The main entry point is serve in Wasp/LSP/Server.hs. This function sets up the LSP server, the reactor thread, and starts everything.

The handlers to LSP notifications and requests are defined in Wasp/LSP/Handlers.hs and imported by Wasp/LSP/Server.hs so that the lsp package can be told about them. Mostly, these handlers are small functions to call out to the actual implementation in another source file.

There are two types of handlers in waspls:

  1. "Analysis handlers" that extract some syntactic or semantic information from source code and store it in the server state.
  2. "Request handlers" that use the information stored in the server state to provide LSP features, such as autocompletion and goto definition.

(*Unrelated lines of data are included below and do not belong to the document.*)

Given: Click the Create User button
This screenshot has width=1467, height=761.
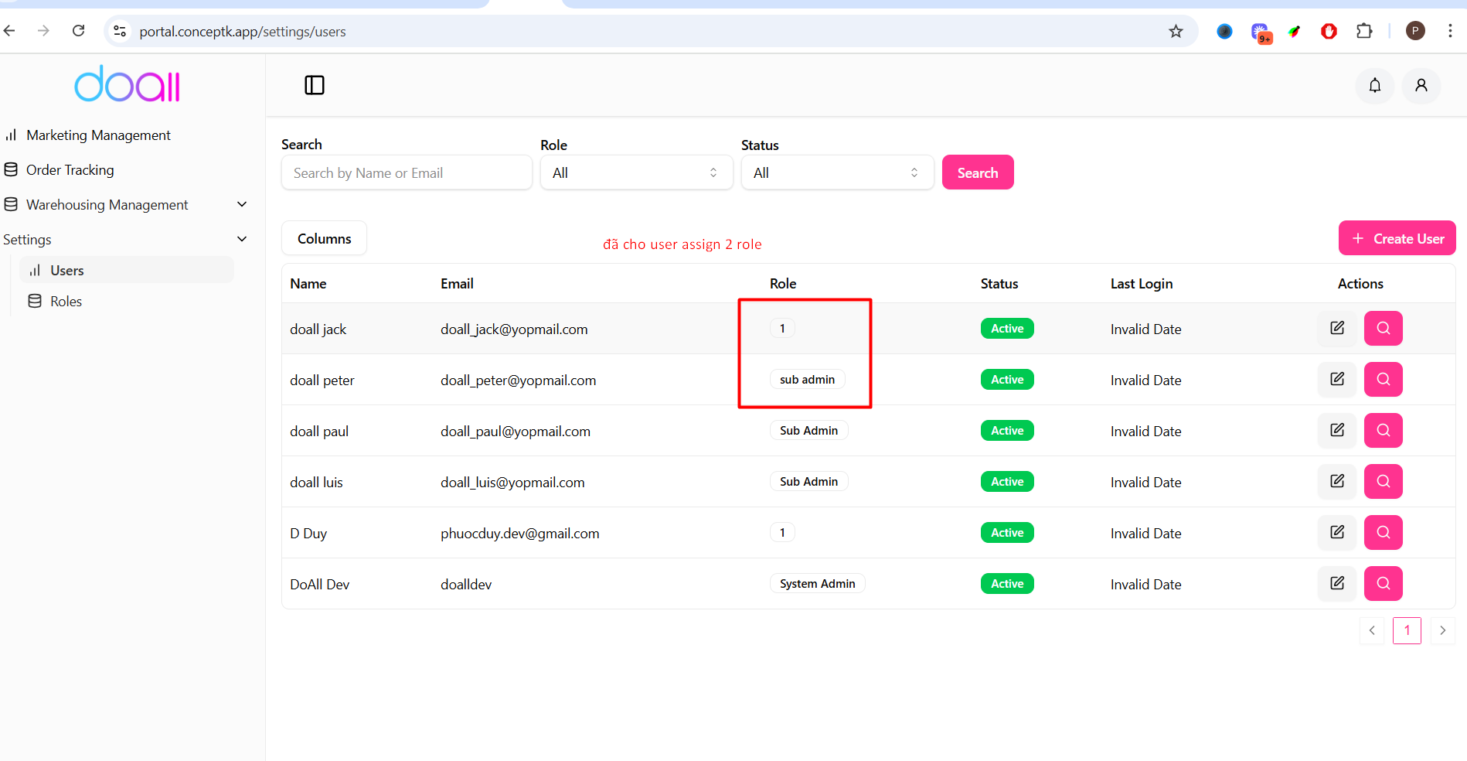Looking at the screenshot, I should (1397, 239).
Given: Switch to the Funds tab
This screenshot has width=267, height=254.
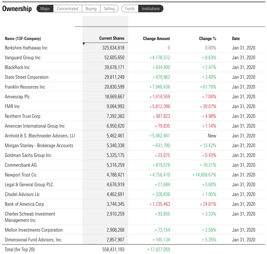Looking at the screenshot, I should point(130,9).
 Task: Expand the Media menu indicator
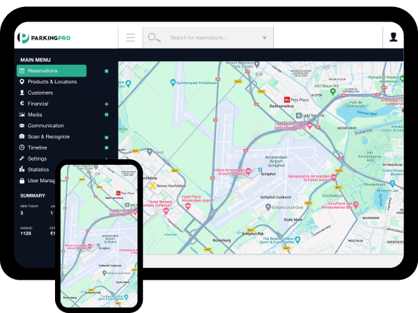[107, 115]
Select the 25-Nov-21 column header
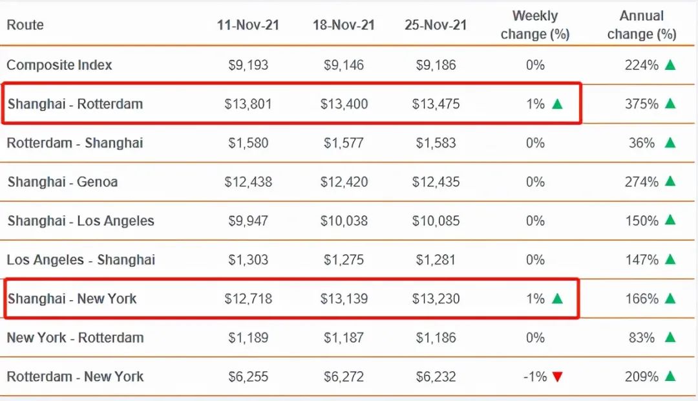This screenshot has height=401, width=698. [436, 25]
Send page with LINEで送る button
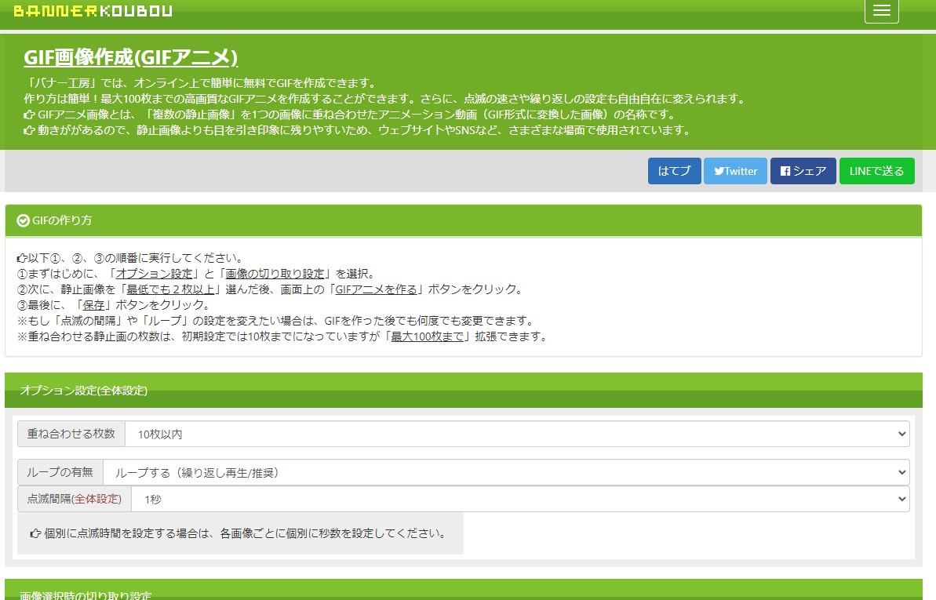Viewport: 936px width, 600px height. (x=876, y=171)
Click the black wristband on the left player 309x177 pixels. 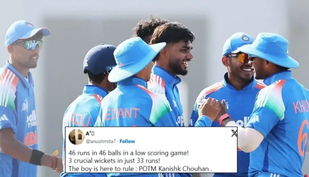(37, 157)
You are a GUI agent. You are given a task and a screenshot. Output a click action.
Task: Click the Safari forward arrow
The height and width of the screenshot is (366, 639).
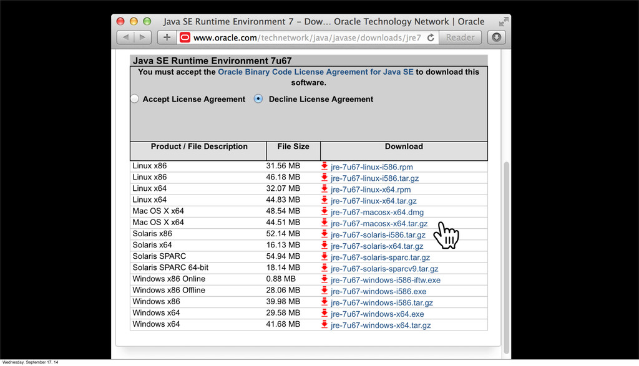(x=142, y=37)
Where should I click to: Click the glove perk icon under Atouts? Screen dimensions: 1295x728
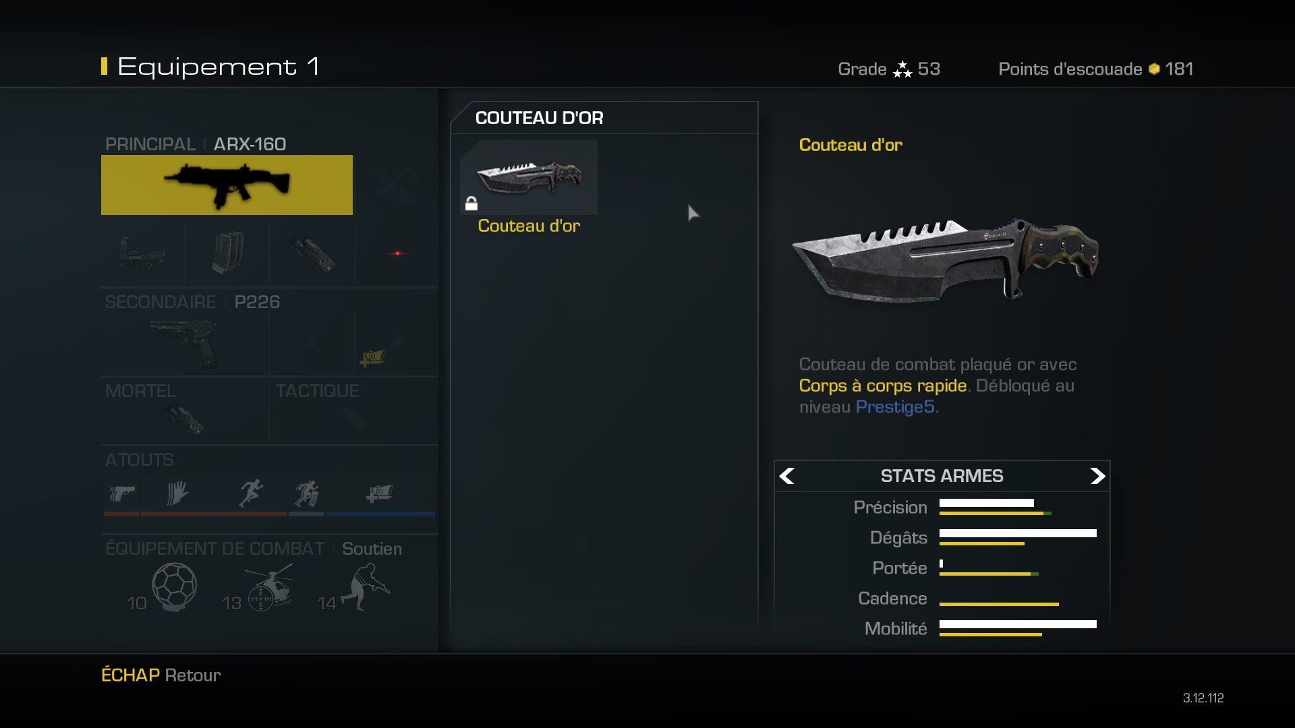point(177,493)
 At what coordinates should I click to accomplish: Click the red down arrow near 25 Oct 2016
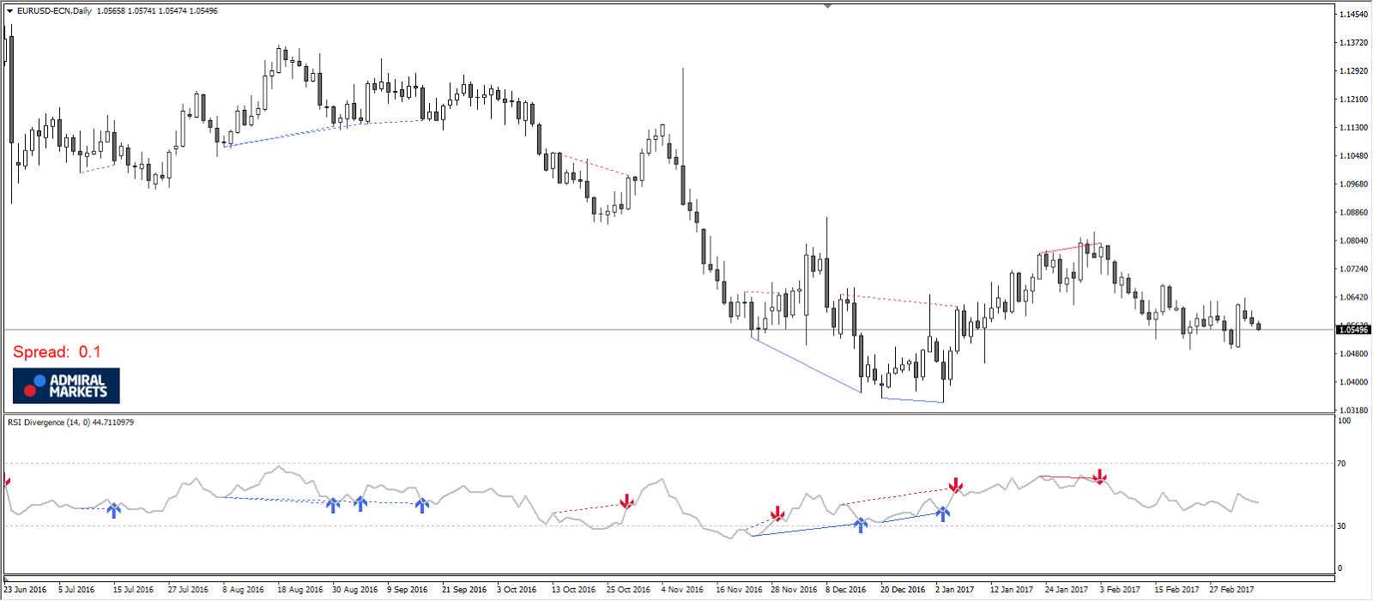pyautogui.click(x=627, y=501)
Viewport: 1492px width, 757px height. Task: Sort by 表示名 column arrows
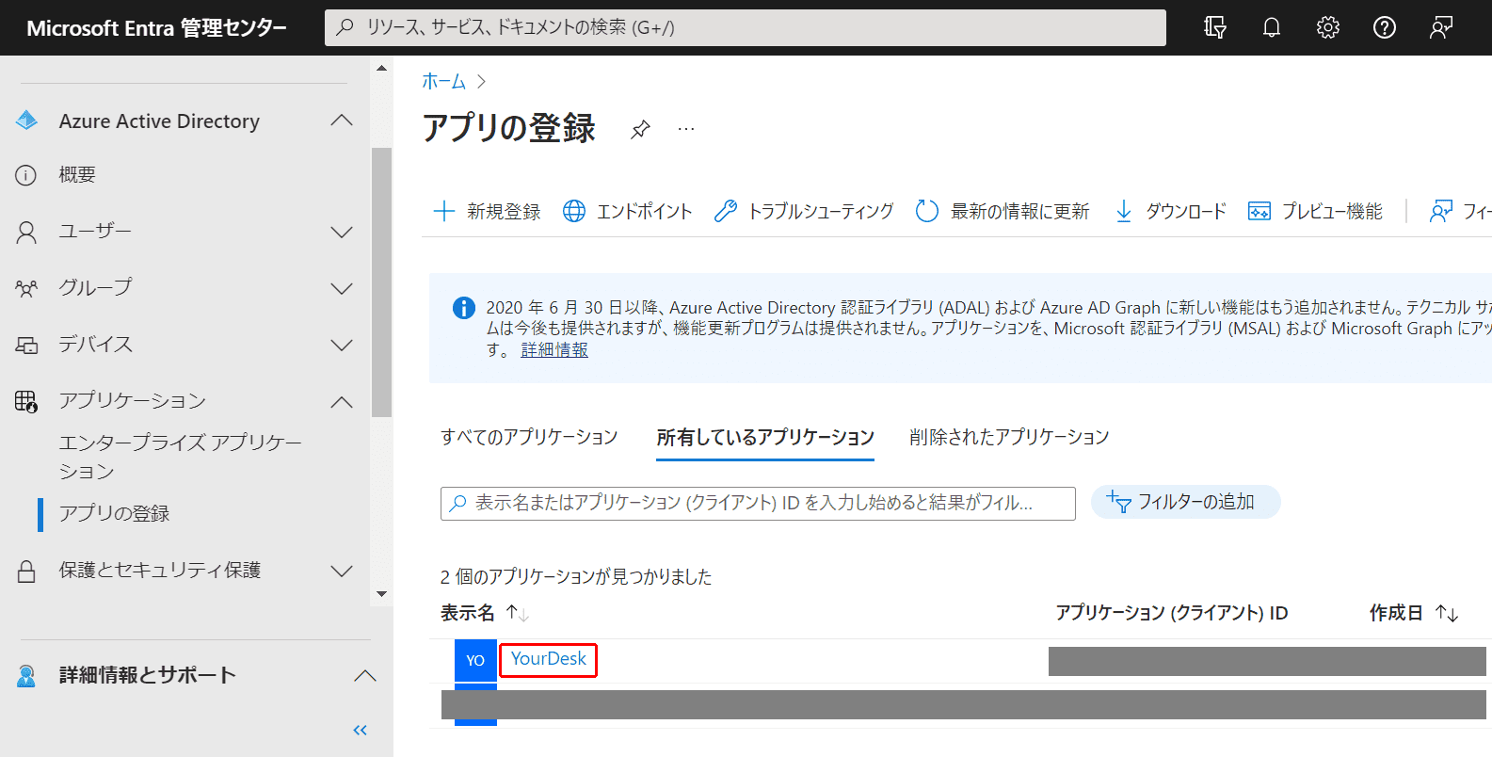coord(518,613)
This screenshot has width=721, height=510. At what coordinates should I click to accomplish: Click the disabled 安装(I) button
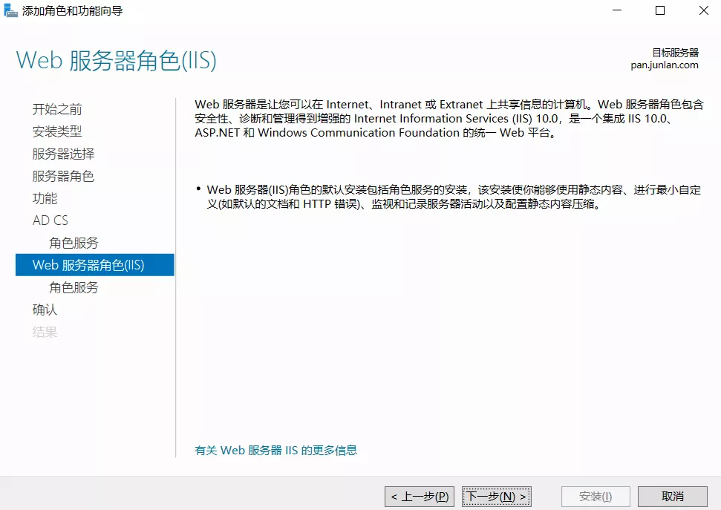pos(596,496)
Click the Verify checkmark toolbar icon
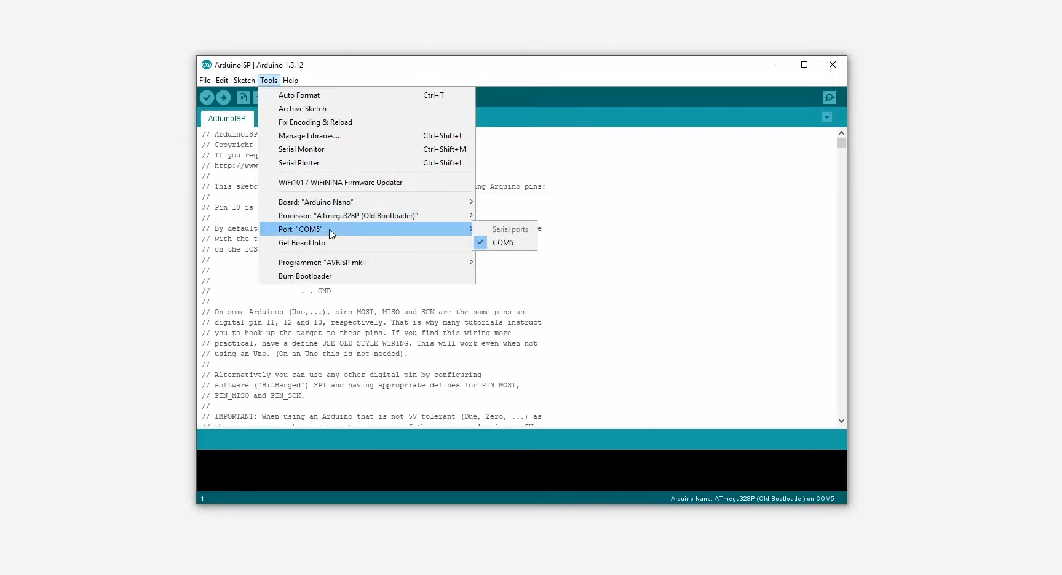The image size is (1062, 575). (x=207, y=97)
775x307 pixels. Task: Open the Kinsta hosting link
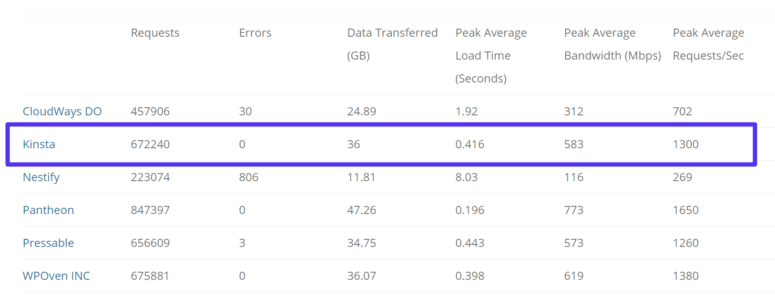(x=39, y=144)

Request handlers have read-only access to the server state, while analysis handlers can write to the state.

Multithreading

By default, the lsp package is single-threaded. Because waspls sometimes needs to do time-intensive work, such as getting the list of exported symbols from TypeScript files, there is a mechanism for running code on a separate thread. The purpose of this is to avoid blocking the main thread for long periods of time, which would make the language server feel unresponsive in the editor.

This mechanism is the "reactor thread," which continuously looks for new actions to run on a separate thread. For details, see the documentation in Wasp/LSP/Reactor.hs.

Testing Development Versions of waspls

Set the wasp executable path in the Wasp VSCode extension to wasp-cli. To build the LSP, run cabal install. Then, restart the language server in VSCode by running the Wasp: Restart Wasp LSP Server command. By default, you can press Ctrl+Shift+P to open the command palette to search for the command.

Note that, after changing the executable path in the extension settings, you have to reload the VSCode window. You can do this either by closing and reopening the window or by running the command Developer: Reload Window.